I was not born a cyclops. I was deprived of my left eye while commanding a platoon of Army Engineers, curiously enough artists of one sort or another in civilian life, in Luxembourg near the end of World War Two. We were specialists in camouflage, but at that time were fighting for our lifes as ordinary infantry. The unit was composed of artists, since it was the theory of someone in the Army that we would be especially good at camouflage.
And so we were! And we were! What hallucinations we gave the Germans as to what was dangerous to them behind our lines, and what was not. Yes, and we were allowed to live like artists, too, hilariously careless in matters of dress and military courtesy. We were never attached to a unit as quotidian as a division or even a corps. We were under orders which came directly from the Supreme Headquarters of the Allied Expeditionary Force, which assigned us temporarily to this or that general, who had heard of our astonishing illusions. He was our patron for just a little while, permissive and fascinated and finally grateful.
Then off we went again.
Since I had joined the regular Army and become a lieutenant two years before the United States backed into the war, I might have attained the rank of lieutenant colonel at least by the end of the wear. But I refused all promotions beyond captain in order to remain with my happy family of thirty-six men. That was my first experience with a family that large. My second came after the war, when I found myself a friend and seeming peer of those American painters who have now entered art history as founders of the Abstract Expressionist school.
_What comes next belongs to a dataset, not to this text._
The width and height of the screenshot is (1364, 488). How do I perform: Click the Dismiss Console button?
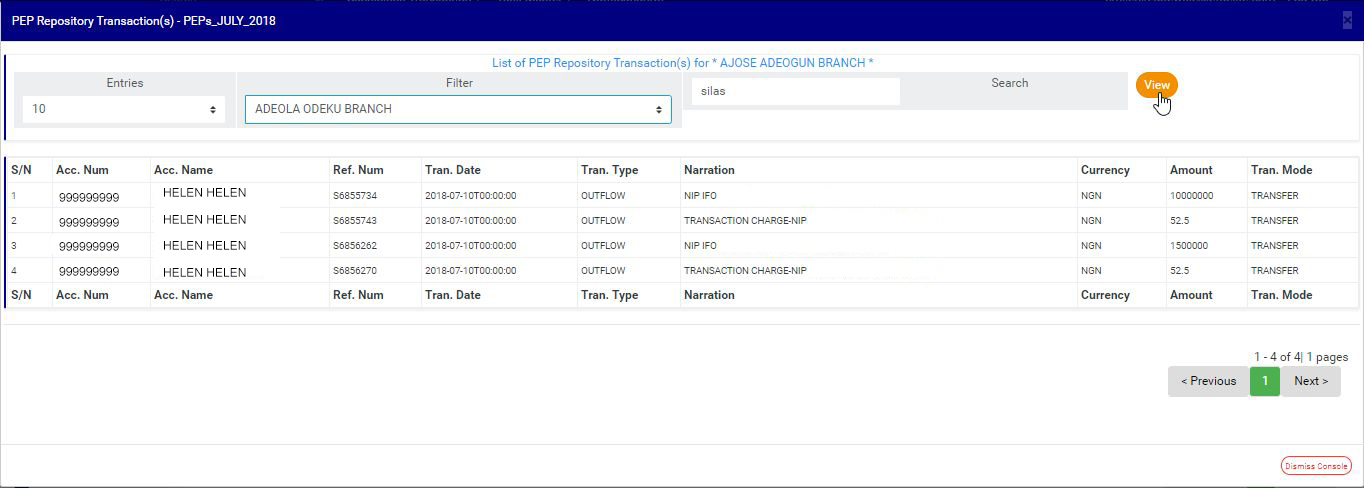point(1316,466)
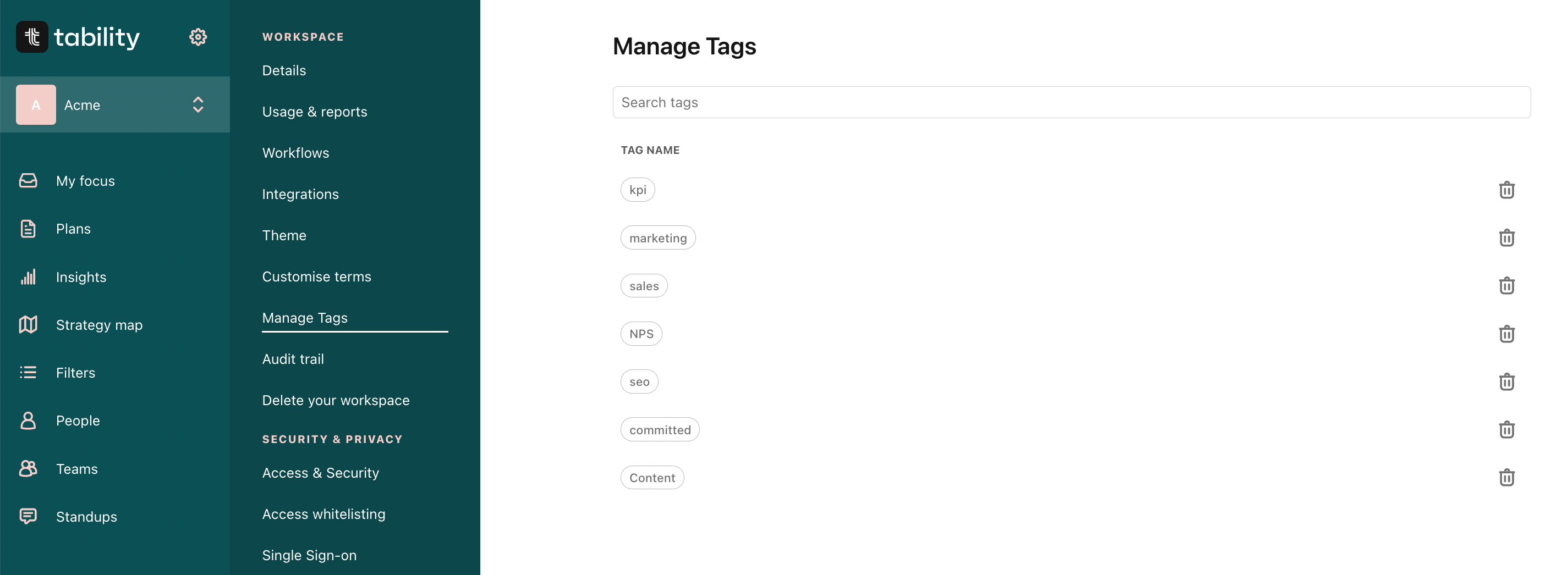
Task: Delete the Content tag with trash icon
Action: pyautogui.click(x=1506, y=478)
My mother and father had families bigger than those two of mine back in the Old World--and of course their relatives back there were blood relatives. They lost their blood relatives to a massacre by the Turkish Empire of about one million of its Armenian citizens, who were thought to be treacherous for two reasons: first because they were clever and educated, and second because so many of them had relatives on the other side of Turkey's border with its enemy, the Russian Empire.
It was an age of Empires. So is this one, not all that well disguised.
The German Empire, allied with the Turks, sent impassive military observers to evaluate this century's first genocide, a word which did not exist in any language then. The word is now understood everywhere to mean a carefully planned effort to kill every member, be it man, woman, or child, of a perceived subfamily of the human race.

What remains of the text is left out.